- Mood:
- What I'm reading: Bamboo and Lace by Lori Wick
Life never seems to slow down here. I can't even remember everything that has happened to write it all down. I keep thinking eventually I'll have time to sit down and update this properly....and I just get further and further behind. Let's see if I can hit a few of the high points.
Shai is now 8...and we are having her party this coming Saturday. On her birthday, Grandpa Calvin was admitted to OK Heart Hospital. He gave us quite a scare. My mom and dad stayed at the hospital nearly every night. Grandma never left Grandpa's side. The day after my birthday he went home. Mom, Clif and Lora went by to seem them today and said he looks amazing. ((Our God is awesome! ! !))
Shai was sick with a bug of some kind while Grandpa was in the hospital. Wil came and stayed with us for a couple of days, so that he could sit with the kids while Jade was at work and I went to the hospital to see Grandpa. And today I took Matt to the doctor with the same thing. UGH. He was running a fever of 102.3 at the doctors office.
We've been house hunting as well. That is enough to frustrate a saint. We've found a couple of possibilities...but the commitment of buying another home.........ugh.
This past weekend Jade and the kids rushed me to the ER. I was having the worst pain I've had since I was in labor....and there was no Demerol to help ease the pain this time! Of course, by the time we got to the Emergency Room, the pain had subsided and I was convinced we shouldn't have went. We stayed.....and come to find out....I have stones in my gall bladder. I'm surviving on Percoset right now. I go to my doctor tomorrow. We'll see what happens after that.
My Mimi had the nerve block thingy put in her back today. I couldn't even go up there with her. Teresa and Papa took her.
I'm not feeling well, my baby is sick, my other baby is looking forward to a grand birthday party that I have to somehow find the strength to prepare for....and I just keep getting further and further behind.
I want to find me a cabin some where...away from the worries of the world and just hibernate for awhile. Physically I'm tired...but emotionally I'm struggling to keep up.
Okay, now that I've whined for awhile...I have to share a funny story.
As I said we have been house hunting.
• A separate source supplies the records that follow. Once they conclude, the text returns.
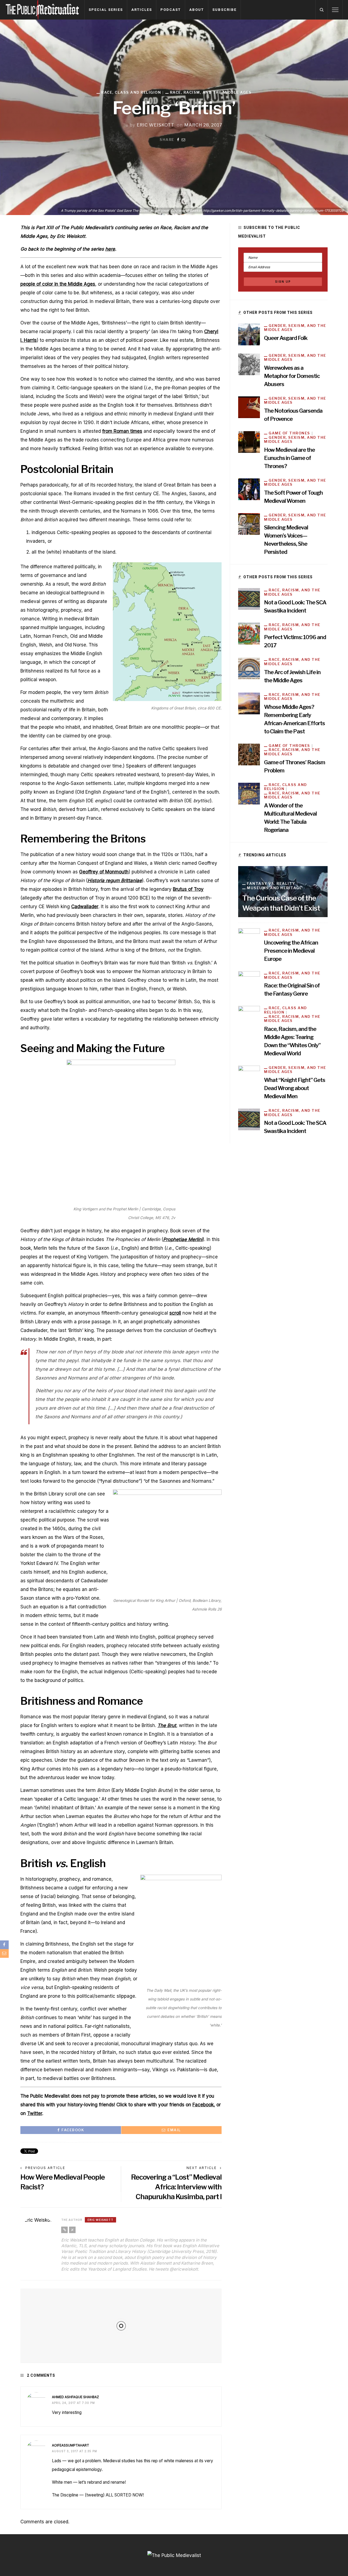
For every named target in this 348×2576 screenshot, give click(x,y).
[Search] (322, 10)
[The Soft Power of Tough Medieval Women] (249, 488)
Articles (141, 10)
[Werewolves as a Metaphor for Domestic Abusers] (249, 364)
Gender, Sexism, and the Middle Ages (295, 328)
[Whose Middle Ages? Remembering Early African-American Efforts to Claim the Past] (249, 703)
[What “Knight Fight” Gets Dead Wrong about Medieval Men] (249, 1076)
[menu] (335, 10)
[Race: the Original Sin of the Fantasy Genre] (249, 981)
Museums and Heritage (274, 888)
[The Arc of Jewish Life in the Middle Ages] (249, 668)
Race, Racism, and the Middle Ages (211, 92)
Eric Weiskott (155, 125)
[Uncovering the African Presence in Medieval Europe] (249, 939)
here (110, 249)
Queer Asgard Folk (285, 338)
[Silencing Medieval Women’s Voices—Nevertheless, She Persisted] (249, 523)
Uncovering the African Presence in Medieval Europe (291, 950)
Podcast (170, 10)
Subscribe (224, 10)
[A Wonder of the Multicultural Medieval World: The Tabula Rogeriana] (249, 793)
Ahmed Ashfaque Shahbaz (75, 2397)
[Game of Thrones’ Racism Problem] (249, 754)
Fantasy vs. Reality (271, 884)
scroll (175, 1313)
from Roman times (122, 431)
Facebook (203, 2104)
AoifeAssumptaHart (70, 2445)
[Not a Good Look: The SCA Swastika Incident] (249, 598)
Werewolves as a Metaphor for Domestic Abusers (292, 376)
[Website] (64, 2230)
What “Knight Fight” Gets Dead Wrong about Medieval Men (294, 1088)
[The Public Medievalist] (42, 9)
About (196, 10)
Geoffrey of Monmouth (104, 872)
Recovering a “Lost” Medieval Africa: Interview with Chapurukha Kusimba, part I (176, 2187)
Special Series (106, 10)
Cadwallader (84, 906)
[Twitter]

Hopefully this will be our last move....ever. We have moved 5 times since we've had kids. We are all ready for a HOME.
Coming back from Mimi's and Papa's on Memorial Day we stopped by the Little Cemetery and visited the graves of my great grandparents and my great uncle. While we were talking on the way home, the subject turned to Heaven.
One of the kids asked if we would have a house in Heaven. I told them that Jesus tells us that He has gone back to Heaven to prepare a house for us. Matt's next question sent Jade into gales of laughter...and left Matthew confused as to what he's said wrong. When you read this...keep in time how many times we've moved....how tired we ALL are of moving...and how many houses we have drug the kiddos to look at lately.
Matthew asked us, "When we get to Heaven....will we have to move again?"
The sweet boy.....he never did understand exactly why we lost it at that point!